There are several lines like utf8::(de|en)code($thing) if utf8::is_utf8($thing) which is almost certainly not what you want. Specifically is_utf8 does not tell you whether you have characters or bytes unfortunately.

karel-m commented 8 years ago

So what do you suggest? Would it be better to call utf8::encode(..) and/or utf8::decode(..) unconditionally?

jberger commented 8 years ago

decode_json and encode_json should handle the bytes->chars and chars->bytes for you. Is there some reason you feel the need to handle it yourself?

karenetheridge commented 8 years ago

Would it be better to call utf8::encode(..) and/or utf8::decode(..) unconditionally?

That would be better. You could also use some sort of config flag or other out-of-band mechanism to signal if the data should be encoded/decoded -- but the utf8 flag on the scalar does not carry this information.

karel-m commented 8 years ago

decode_json and encode_json should handle the bytes->chars and chars->bytes for you

This is IMO not true, try this code:

use utf8;
use JSON::MaybeXS;
my $json = '{"str":"žluťoučký kůň"}';
#utf8::encode($json);
my $hash = decode_json($json);
print $hash->{str} eq "žluťoučký kůň";

Without calling utf8::encode($json) it dies: Wide character in subroutine entry at test.pl line 5.

karenetheridge commented 8 years ago

decode_json expects bytes, not characters (and will give you characters in the inflated data structure). Your example is not simulating the bytestream that your encryption algorithm would provide.

karel-m commented 8 years ago

OK, so no utf8::decode before decode_json

And what would you expect in this scenario?

  my $payload = 'žluťoučký kůň';
  my $token = encode_jwt(key=>$k, payload=>$payload, alg=>$alg, enc=>$enc);

How should encode_jwt treat $payload containg utf8 string?

jberger commented 8 years ago

If the goal is just to convert characters to bytes (without then encoding to json) I'd probably suggest Encode::encode(utf8 => $payload) but I'm not exactly sure what you are attempting to do.
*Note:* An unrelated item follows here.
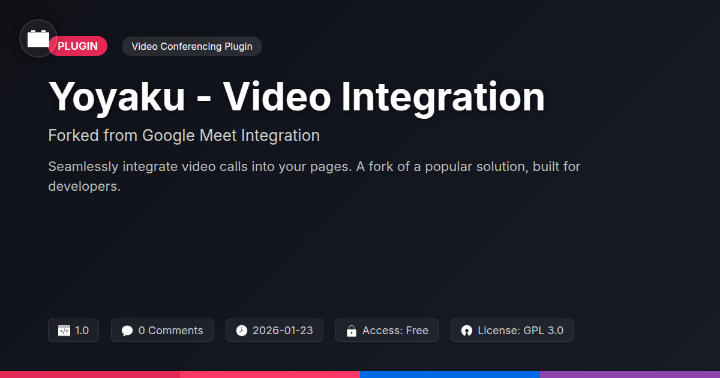Click the plugin brick icon in circle

[x=38, y=38]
jberger commented 8 years ago

For example, your example above is better written as

use strict;
use warnings;

use Encode 'encode';
use JSON::MaybeXS;
my $json = encode 'utf8' => '{"str":"žluťoučký kůň"}';
my $hash = decode_json($json);
print $hash->{str} eq "žluťoučký kůň";
karel-m commented 8 years ago

The thing is that if I pass utf8 string with wide characters like $payload = 'žluťoučký kůň' to underlying crypto module, it will croak something like: Wide character in subroutine entry at /.../Crypt/AuthEnc/GCM.pm line 26

The question is whether Crypt::JWT or underlying crypo Crypt::AuthEnc::GCM (BTW also mine) should simply refuse input that is not bytes or whether it should try to do some "magic".
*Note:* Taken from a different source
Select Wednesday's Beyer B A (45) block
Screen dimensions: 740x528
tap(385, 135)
The "encode_jwt" side is a bit simpler as we either have bytes or characters that we can convert to bytes (I used to thought that is_utf8 tells me which case we have).

The "decode_jwt" side is a bit more tricky as we always get bytes and IMO we should simply return bytes.

BTW what is the difference between Encode::encode_utf8($payload) and utf8::encode($payload)?

Grinnz commented 8 years ago

I think you should clearly document where the module expects and returns either characters or bytes (normally, within perl code, one tries to work in decoded characters wherever possible; under "use utf8", your example strings above are decoded characters, but note that JSON is usually represented as UTF-8 encoded bytes).

is_utf8 does not tell you whether you have characters or bytes. It tells you which internal format the string is in, which is only relevant to XS code that uses the underlying C string directly. The only way to "determine" whether a string is characters or bytes is to guess by trying to decode it as UTF8 and seeing if it fails. Being explicit with your input and output is very preferable to this.

karel-m commented 8 years ago

Would it be a good idea to use this?

utf8::downgrade($payload, 1) or croak "JWT: payload cannot contain wide character";
karel-m commented 8 years ago

please have a look at 2e97beb

Grinnz commented 8 years ago

In that case, if payload is expected to be already-encoded bytes, that check should be ok. The test looks correct to me.

For your question on the difference between Encode::encode_utf8 and utf8::encode, they are generally the same as I understand it, and will encode the string using Perl's internal loose UTF-8 format. Encode::encode('UTF-8', $str) is generally more correct as it will use strict UTF-8 encoding, but this also means it can fail. Similar to this is Unicode::UTF8::encode_utf8.

karenetheridge commented 8 years ago

I think your module should always expect a payload of characters, and you do both the utf8- and json-encoding in the module. On the other end, you will return characters as well, doing both the json- and utf8- decoding.

The only time code should be dealing with bytes is when at the outermost layers of the system -- when reading/writing to/from the network or disk.

jberger commented 8 years ago

The only time code should be dealing with bytes is when at the outermost layers of the system -- when reading/writing to/from the network or disk.

Or when building a specific document type, as this module is doing. JWT is analogous to JSON in that it is defined as a document with a specific encoding.

karel-m commented 8 years ago

I think your module should always expect a payload of characters

Well, this is quite hard for a crypto module as the crypto world is more like "bytes in / bytes out".

Analogy (en|de)code_jwt vs. (en|de)code_json makes sense - in that case the last patch is similar to https://metacpan.org/source/MAKAMAKA/JSON-PP-2.27400/lib/JSON/PP.pm#L654

karel-m commented 8 years ago

I have released Crypt-JWT-0.013 with the above mentioned changes.

Thanks for your time.